• Problem description:
Answer these questions using the text on Hubert Zandstra below.
(a) Whom did he represent to international agencies concerned with agriculture?
(b) In what city was he born?
(c) At which university did he earn his Ph.D.?

• Text provided:
——

= Hubert Zandstra =

Canadian agronomist (1940–2025)

Hubert George Zandstra (October 28, 1940 to December 6, 2025) was a Canadian agronomist. He represented the small producers to international agencies concerned with agriculture.

== Life ==
Zandstra was born at Makassar, Indonesia on October 28, 1940. Pierre Jacque Zandstra was his father and Frieda Wijtman his mother.

Due to the Japanese occupation of the Dutch East Indies during World War II, his family suffered internment. After the war he went to the Netherlands, and then immigrated to Canada. Studying agronomy at McGill University, he earned Bachelor of Science and master of science degrees. He obtained his Ph.D. at Cornell University in 1971 for his work in soil chemistry.

——

• Data block:
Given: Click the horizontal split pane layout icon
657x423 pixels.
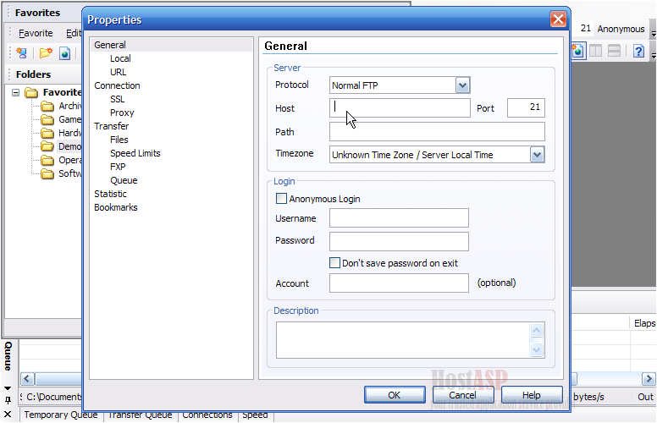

——

• Solution to this problem:
(a) The small producers
(b) Makassar, Indonesia
(c) Cornell University